Fair Market Value and Commercial Reasonableness Considerations Amid CMS Radiopharmaceutical Reimbursement Challenges

From VMG Health, by Carla Zarazua, Preston Edison, and James Tekippe, CFA:

Radiopharmaceutical drugs (RPs) are crucial for diagnosing and treating diseases. However, the current pricing structure by the Centers for Medicare and Medicaid Services (CMS) places a financial strain on hospitals and health systems and potentially restricts patient access to these vital resources. The existing CMS payment structure categorizes diagnostic RPs as supplies, bundling their cost into the overall procedure rate, causing a disconnect between the cost of acquiring RPs and the reimbursement received, particularly for high-cost drugs. 

The CMS encourages hospitals to use cost-effective resources while ensuring patient care. A temporary exception allows for separate pricing for new and high-cost drugs for two to three years, but this is a finite period. The current pricing model may force hospitals to limit the use of high-cost or newer RPs, potentially leading to suboptimal patient care and stifling innovation in drug development.

In response to these challenges, the CMS proposed five alternative payment models in 2024, including paying separately for diagnostic RPs with per-day costs above a certain threshold, restructuring the ambulatory payment classification (APC), and adopting codes that incorporate the disease state being diagnosed. Stakeholders, including the Medical Imaging & Technology Alliance (MITAS) and the American College of Radiology (ACR), advocate for separate payment for diagnostic RPs based on the average sales price (ASP) + 6% methodology.

However, the CMS has not yet decided on a new reimbursement structure for RPs, leaving hospitals to navigate the financial implications of using these drugs. To remain compliant with fair market value (FMV) and commercial reasonableness (CR), hospitals need to review and negotiate vendor agreements, document the necessity of higher-priced drugs, and establish a process for deciding which RPs to use.

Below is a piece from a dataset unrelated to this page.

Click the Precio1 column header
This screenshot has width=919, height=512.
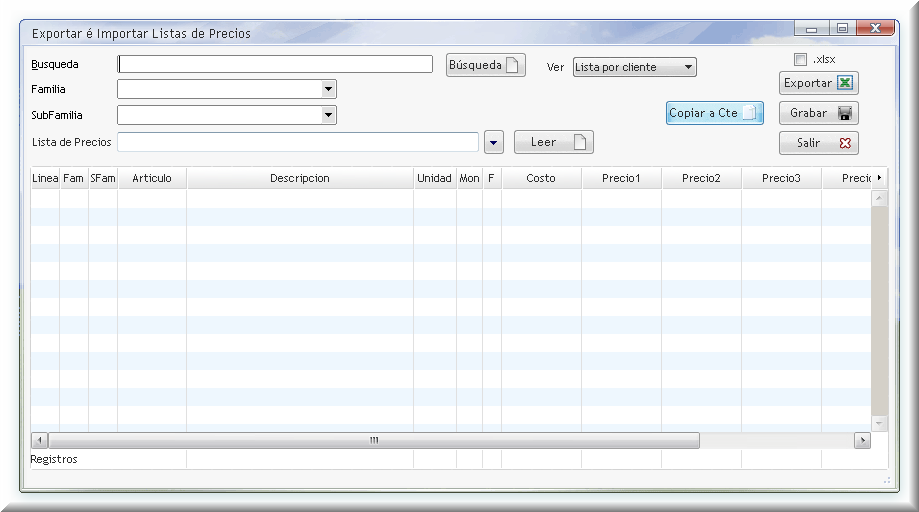[621, 178]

In conclusion, while awaiting a resolution from the CMS, hospitals and health systems must proactively develop compliance protocols and negotiate agreements to minimize the financial impact and ensure optimal patient care. The proposed changes to the reimbursement structure for RPs represent a significant step towards addressing the economic challenges faced by healthcare providers and improving patient access to essential diagnostic and therapeutic resources.